The Power of Precedent: Texas’s Legal Strategy Against General Motors

By Joshua Vaughan, Zaviant

Many states have passed privacy laws that are now in effect, but we have seen very little activity outside of California when it comes to enforcement. Texas’s new privacy law, Texas Data Privacy and Security Act (TDPSA) went into effect on July 1st, 2024. Yet when Texas Attorney General, Ken Paxton, sued General Motors (GM) for privacy violations it used the older Texas Deceptive Trade Practices-Consumer Protection ACT (DTPA) and not Texas’s new privacy legislation.  

Texas is the first to file a lawsuit against an automotive company for collecting and selling customer’s PII without sufficient notice of their business practices. Texas alleges General Motors deceived its customers by compelling them to enroll in its products during the “onboarding” process. Texas alleges GM coerced customers by telling them declining enrollment would disable the vehicles safety features. Texas claims that despite lengthy and convoluted disclosures, GM failed to inform customers of its actual conduct. 

This behavior seems to be the type of privacy deception that the new TDPSA was passed to confront. So why might Texas have chosen to file a suit for violating the deceptive trade practices legislation versus the new privacy law?  

DTPA is an established legal framework 

The DTPA is an established legal framework that has existed since 1973. It is familiar to both the courts and businesses. Texas does not want to spend resources litigating a novel piece of legislation for the first time against a large well-funded corporation with unlimited resources like GM. Using the DTPA is advantageous because there are decades of case law and precedent for Texas to pull from. This includes lawsuits brought at the federal level by the FTC. 

Scope of the law is broader 

The DTPA is intentionally broad, prohibiting a wide range of “false, misleading, or deceptive acts or practices” in trade or commerce. This broad language allows the Attorney General to pursue claims that might not be specifically covered under a newer, more narrowly defined law like the TDPSA. Using the DTPA emphasizes the consumer protection angle of the lawsuit, which might resonate more with a court or jury than a newer, more technical privacy law. This changes the focus from the more technical question of whether GM gave notice to customers to whether the notice given was deceptive, confusing, or misleading.  

Potential remedies and penalties are greater with TDPSA 

The DTPA offers a broader range of remedies including a consumer private right of action and treble damages for egregious conduct where the company intentionally or knowingly violated. The TDPSA provides for civil penalties of up to $7,500 per violation whereas the DTPA allows fines of up to $20,000 per violation. However, unlike the TDPSA, these penalties don’t usually multiply for widespread or systemic violations unless each individual affected is counted as a separate violation. The TDPSA has the potential to result in much higher fines, especially when dealing with multiple violations related to data privacy breaches. The DTPA generally has lower penalty caps per violation but may include significant damages in individual cases, particularly when enhanced damages (such as treble damages) are awarded. However, for large-scale violations affecting many people, the TDPSA would likely result in substantially higher penalties. 

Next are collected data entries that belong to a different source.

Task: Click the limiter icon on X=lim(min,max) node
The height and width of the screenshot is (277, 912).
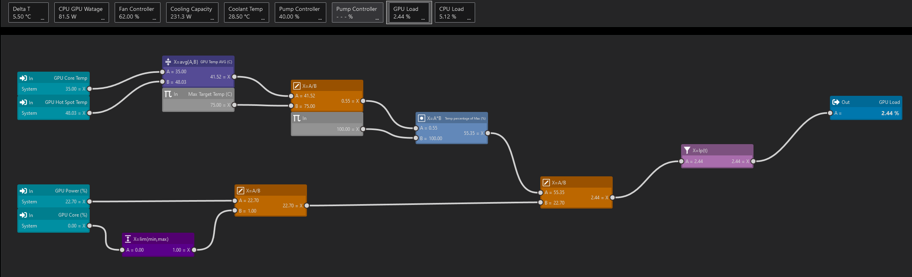Action: coord(128,239)
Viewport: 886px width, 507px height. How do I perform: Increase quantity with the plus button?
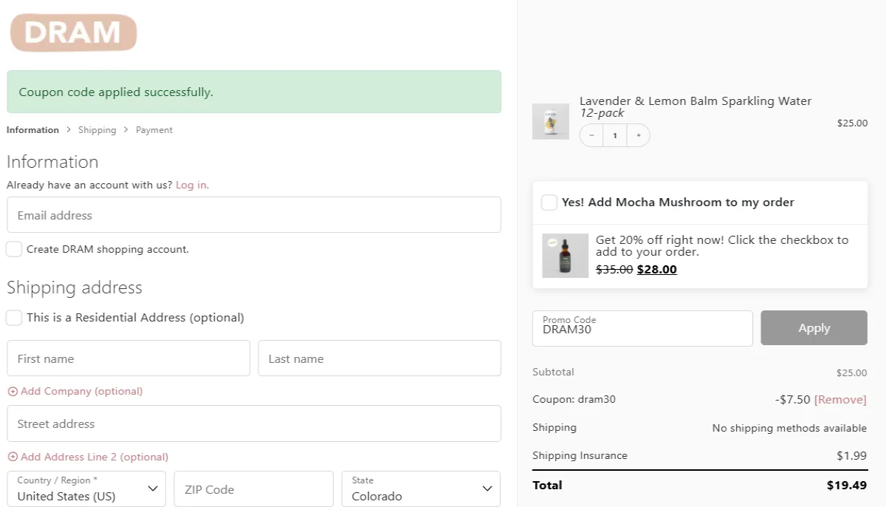(x=639, y=136)
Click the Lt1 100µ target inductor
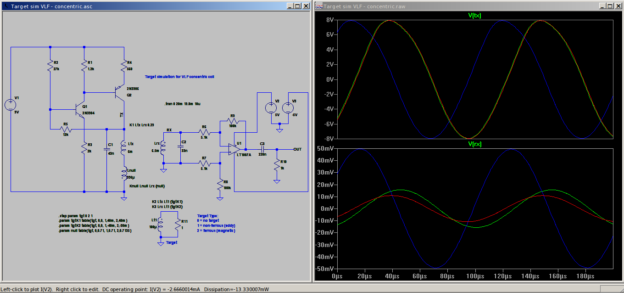The image size is (624, 293). pyautogui.click(x=161, y=226)

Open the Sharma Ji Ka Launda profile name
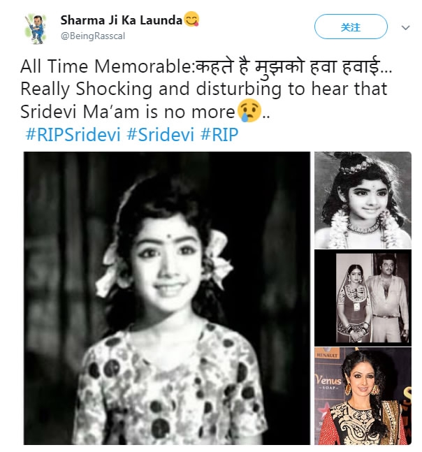[x=122, y=20]
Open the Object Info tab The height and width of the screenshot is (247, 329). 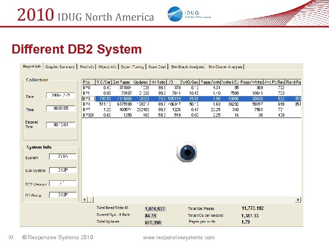tap(107, 67)
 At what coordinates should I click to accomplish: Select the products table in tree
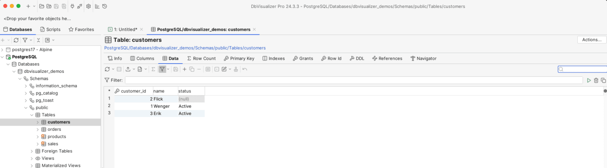click(x=57, y=136)
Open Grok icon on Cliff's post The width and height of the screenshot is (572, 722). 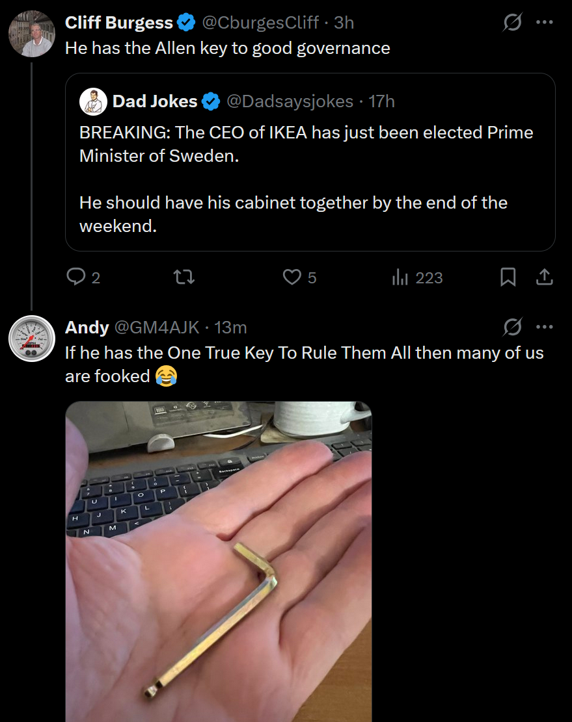512,23
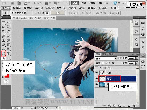Switch to the 路径 tab
This screenshot has width=147, height=110.
click(111, 54)
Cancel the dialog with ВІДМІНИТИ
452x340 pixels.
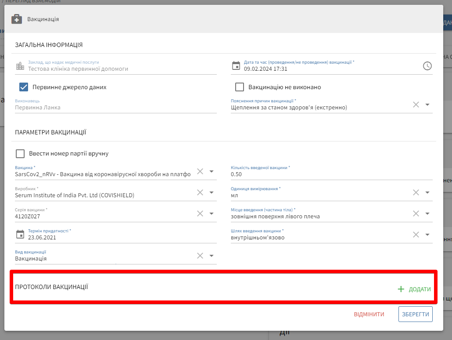tap(369, 315)
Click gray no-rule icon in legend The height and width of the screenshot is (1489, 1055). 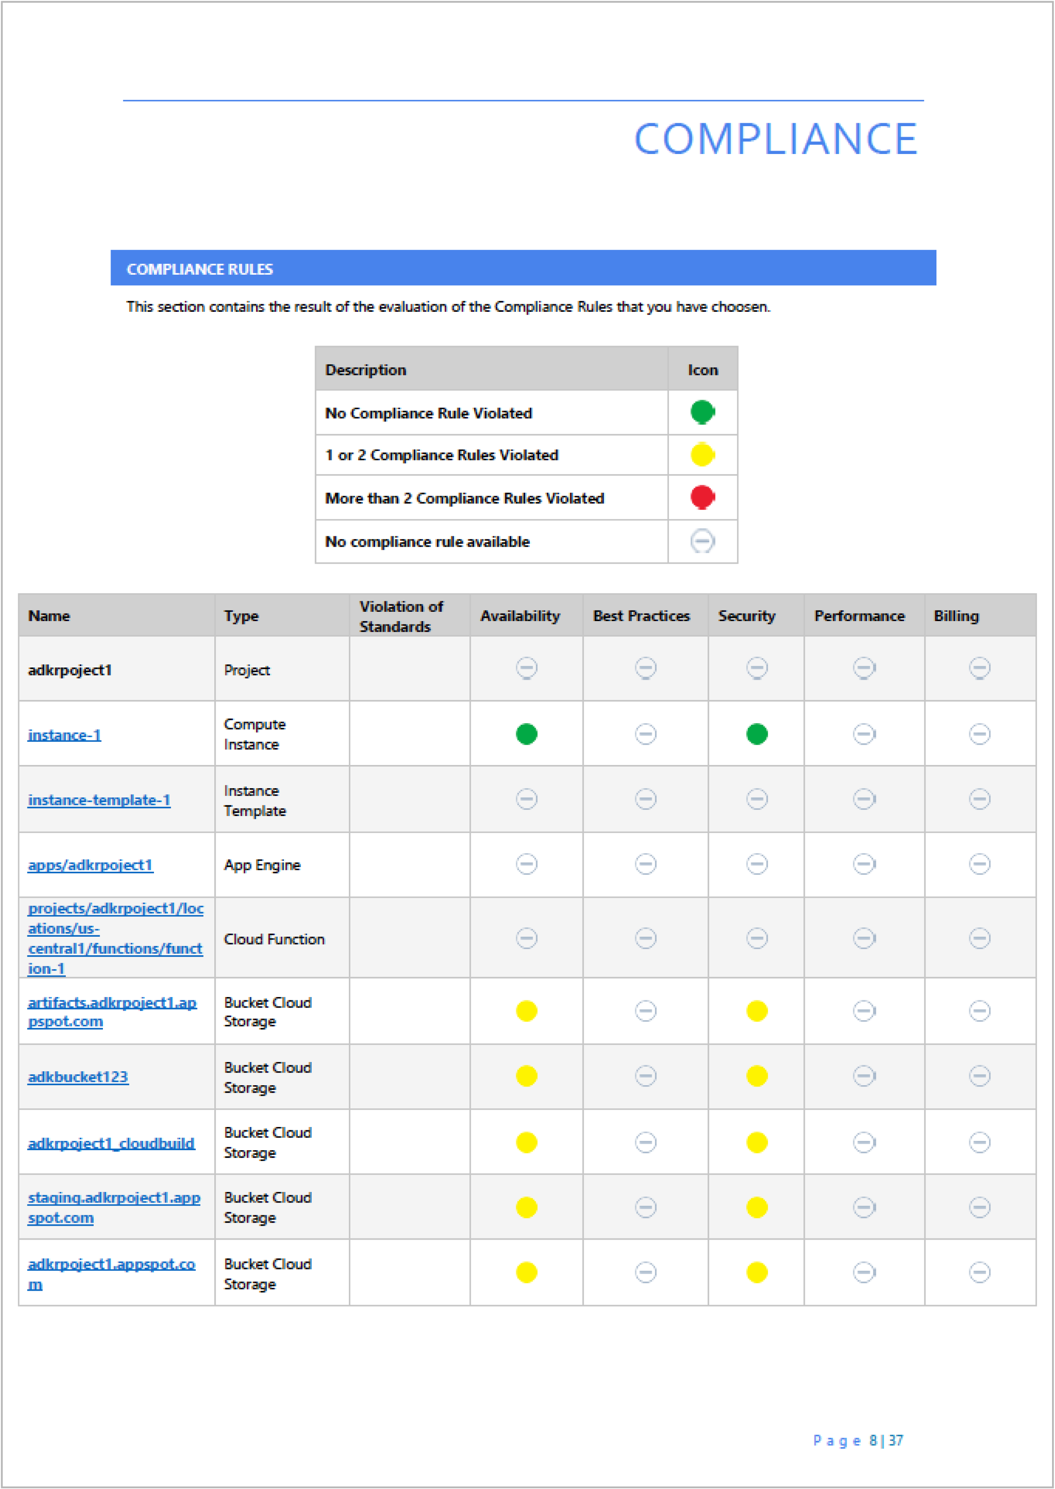[702, 541]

Although the potential fines would likely be higher under the new TDPSA, the broader more flexible scope and the established legal precedent of the DTPA appear more advantageous to the District Attorney’s office. Perhaps this will change in the future as legal precedents are made and courts become more accustomed to these new laws.  

The decision not to file under both laws is probably a strategic one. By focusing on the DTPA, Texas can ensure a cohesive legal argument, avoiding conflicts between the legal standards and interpretations, allowing Texas to argue a clear and straightforward case to the jury or court with only one legal theory.  

Some states, like Colorado, have integrated their privacy laws into existing consumer protection frameworks. In Colorado, a violation of the Colorado Privacy Act automatically constitutes a violation of the Colorado Consumer Protection Act. This integration allows the Colorado Attorney General to leverage established legal precedents and more easily pursue enforcement actions. As other states observe this approach, they may consider following suit, using their Unfair and Deceptive Acts and Practices legislation to pursue similar cases. Over time, as more cases are brought under the TDPSA and comparable laws, we may see a growing reliance on these newer statutes as courts develop precedents and businesses become more familiar with their obligations.